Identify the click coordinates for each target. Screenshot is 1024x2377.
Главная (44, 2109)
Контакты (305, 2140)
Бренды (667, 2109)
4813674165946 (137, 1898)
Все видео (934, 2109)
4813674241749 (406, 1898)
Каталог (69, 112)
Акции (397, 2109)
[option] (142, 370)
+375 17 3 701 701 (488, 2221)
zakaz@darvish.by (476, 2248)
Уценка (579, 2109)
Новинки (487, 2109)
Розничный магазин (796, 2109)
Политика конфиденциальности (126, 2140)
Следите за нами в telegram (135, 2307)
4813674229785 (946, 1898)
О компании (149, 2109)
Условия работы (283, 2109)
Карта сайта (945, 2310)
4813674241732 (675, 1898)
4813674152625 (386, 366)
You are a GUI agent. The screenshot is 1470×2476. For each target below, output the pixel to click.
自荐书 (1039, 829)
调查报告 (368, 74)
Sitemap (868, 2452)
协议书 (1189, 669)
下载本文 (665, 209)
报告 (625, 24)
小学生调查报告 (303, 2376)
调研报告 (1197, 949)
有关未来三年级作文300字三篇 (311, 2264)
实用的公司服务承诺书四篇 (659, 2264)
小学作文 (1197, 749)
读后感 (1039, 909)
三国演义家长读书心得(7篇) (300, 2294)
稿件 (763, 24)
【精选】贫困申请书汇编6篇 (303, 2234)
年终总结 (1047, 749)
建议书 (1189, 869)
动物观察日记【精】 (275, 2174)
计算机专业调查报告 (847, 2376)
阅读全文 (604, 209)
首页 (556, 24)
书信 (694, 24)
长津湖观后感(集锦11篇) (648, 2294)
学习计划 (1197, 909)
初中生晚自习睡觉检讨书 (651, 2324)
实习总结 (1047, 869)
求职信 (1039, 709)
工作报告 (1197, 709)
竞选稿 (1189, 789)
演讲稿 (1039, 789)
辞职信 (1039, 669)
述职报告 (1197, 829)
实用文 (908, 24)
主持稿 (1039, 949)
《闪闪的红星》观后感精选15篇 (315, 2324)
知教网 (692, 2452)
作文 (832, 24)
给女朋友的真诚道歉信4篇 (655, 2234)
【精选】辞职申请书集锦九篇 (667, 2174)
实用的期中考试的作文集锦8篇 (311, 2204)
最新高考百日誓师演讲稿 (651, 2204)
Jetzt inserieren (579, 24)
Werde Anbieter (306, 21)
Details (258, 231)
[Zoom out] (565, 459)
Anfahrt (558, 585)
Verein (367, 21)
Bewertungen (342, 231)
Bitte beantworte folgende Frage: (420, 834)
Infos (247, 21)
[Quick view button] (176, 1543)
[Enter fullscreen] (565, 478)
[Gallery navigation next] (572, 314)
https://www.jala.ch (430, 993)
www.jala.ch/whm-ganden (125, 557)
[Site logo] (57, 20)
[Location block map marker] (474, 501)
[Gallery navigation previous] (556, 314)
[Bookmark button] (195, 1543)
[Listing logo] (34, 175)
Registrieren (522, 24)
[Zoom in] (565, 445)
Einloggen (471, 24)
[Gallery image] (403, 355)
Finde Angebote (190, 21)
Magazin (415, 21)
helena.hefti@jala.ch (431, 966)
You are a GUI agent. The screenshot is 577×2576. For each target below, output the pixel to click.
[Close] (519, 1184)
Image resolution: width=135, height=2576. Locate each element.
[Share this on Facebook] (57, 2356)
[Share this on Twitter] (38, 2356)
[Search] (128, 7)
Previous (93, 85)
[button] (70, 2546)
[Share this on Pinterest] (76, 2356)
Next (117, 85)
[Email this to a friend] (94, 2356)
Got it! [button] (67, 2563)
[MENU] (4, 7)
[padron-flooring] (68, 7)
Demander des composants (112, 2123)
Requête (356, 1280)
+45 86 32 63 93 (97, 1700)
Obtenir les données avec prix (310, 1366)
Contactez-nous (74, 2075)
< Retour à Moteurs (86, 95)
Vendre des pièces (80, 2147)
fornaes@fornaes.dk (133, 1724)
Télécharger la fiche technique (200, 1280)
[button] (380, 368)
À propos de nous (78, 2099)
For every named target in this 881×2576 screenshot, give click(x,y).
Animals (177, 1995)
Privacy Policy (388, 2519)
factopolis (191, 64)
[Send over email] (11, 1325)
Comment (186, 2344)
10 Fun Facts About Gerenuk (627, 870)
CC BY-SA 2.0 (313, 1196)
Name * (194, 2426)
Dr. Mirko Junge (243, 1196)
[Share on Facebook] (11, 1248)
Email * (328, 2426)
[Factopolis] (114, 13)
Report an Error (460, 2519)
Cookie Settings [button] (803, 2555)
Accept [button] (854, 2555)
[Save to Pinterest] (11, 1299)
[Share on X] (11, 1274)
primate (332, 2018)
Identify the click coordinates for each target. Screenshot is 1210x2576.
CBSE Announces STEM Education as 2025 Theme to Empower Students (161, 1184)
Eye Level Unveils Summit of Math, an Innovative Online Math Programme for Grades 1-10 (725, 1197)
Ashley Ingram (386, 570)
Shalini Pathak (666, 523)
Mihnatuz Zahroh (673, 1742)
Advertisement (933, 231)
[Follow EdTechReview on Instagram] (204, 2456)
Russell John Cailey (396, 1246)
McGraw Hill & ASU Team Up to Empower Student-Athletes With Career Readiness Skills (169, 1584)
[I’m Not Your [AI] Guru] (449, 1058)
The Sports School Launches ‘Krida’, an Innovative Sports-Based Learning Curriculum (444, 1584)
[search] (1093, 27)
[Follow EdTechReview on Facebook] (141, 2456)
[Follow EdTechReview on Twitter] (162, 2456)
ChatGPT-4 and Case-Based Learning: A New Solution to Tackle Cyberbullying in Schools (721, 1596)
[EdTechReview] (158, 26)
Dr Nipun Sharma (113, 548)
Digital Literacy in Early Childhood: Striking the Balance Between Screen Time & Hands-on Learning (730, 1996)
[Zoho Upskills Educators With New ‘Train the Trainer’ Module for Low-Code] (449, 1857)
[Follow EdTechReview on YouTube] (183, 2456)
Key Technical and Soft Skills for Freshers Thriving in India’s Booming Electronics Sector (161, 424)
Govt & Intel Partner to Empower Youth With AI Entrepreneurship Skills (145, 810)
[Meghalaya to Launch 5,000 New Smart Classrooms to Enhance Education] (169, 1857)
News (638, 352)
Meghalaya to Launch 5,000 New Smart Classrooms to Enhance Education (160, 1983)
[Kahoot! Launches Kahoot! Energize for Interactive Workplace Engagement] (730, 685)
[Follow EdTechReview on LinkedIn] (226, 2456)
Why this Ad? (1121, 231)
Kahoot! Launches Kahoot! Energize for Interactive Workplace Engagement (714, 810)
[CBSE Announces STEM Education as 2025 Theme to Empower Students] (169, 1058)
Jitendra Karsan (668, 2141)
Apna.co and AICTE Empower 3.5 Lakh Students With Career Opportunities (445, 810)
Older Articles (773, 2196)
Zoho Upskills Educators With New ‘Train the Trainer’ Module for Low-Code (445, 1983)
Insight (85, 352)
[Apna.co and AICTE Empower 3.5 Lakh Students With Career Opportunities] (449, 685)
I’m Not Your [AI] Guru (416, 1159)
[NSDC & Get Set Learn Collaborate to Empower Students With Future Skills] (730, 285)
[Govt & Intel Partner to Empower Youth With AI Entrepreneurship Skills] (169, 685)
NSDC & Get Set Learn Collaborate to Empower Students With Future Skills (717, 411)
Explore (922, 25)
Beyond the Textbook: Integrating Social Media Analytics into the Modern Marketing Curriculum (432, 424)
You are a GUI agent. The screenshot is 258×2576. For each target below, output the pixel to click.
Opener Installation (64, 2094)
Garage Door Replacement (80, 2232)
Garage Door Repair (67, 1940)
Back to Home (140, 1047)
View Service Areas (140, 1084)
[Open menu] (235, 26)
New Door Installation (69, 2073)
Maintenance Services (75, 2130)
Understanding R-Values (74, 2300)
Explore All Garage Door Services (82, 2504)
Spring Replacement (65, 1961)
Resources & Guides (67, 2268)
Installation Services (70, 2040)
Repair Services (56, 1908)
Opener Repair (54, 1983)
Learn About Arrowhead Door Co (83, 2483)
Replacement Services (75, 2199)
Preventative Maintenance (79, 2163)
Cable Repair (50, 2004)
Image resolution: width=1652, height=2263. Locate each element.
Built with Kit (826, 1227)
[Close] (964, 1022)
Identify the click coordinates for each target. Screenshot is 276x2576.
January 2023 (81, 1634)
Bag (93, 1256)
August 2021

Try it.
Retype, exactly and in full, the lines above from the one containing "[Email this to a friend] (94, 2356)" through the one containing "Report an Error (460, 2519)".

Output for this exercise.
[Email this to a friend] (94, 2356)
Got it! [button] (67, 2563)
[MENU] (4, 7)
[padron-flooring] (68, 7)
Demander des composants (112, 2123)
Requête (356, 1280)
+45 86 32 63 93 (97, 1700)
Obtenir les données avec prix (310, 1366)
Contactez-nous (74, 2075)
< Retour à Moteurs (86, 95)
Vendre des pièces (80, 2147)
fornaes@fornaes.dk (133, 1724)
Télécharger la fiche technique (200, 1280)
[button] (380, 368)
À propos de nous (78, 2099)
For every named target in this 881×2576 screenshot, give click(x,y).
Animals (177, 1995)
Privacy Policy (388, 2519)
factopolis (191, 64)
[Send over email] (11, 1325)
Comment (186, 2344)
10 Fun Facts About Gerenuk (627, 870)
CC BY-SA 2.0 (313, 1196)
Name * (194, 2426)
Dr. Mirko Junge (243, 1196)
[Share on Facebook] (11, 1248)
Email * (328, 2426)
[Factopolis] (114, 13)
Report an Error (460, 2519)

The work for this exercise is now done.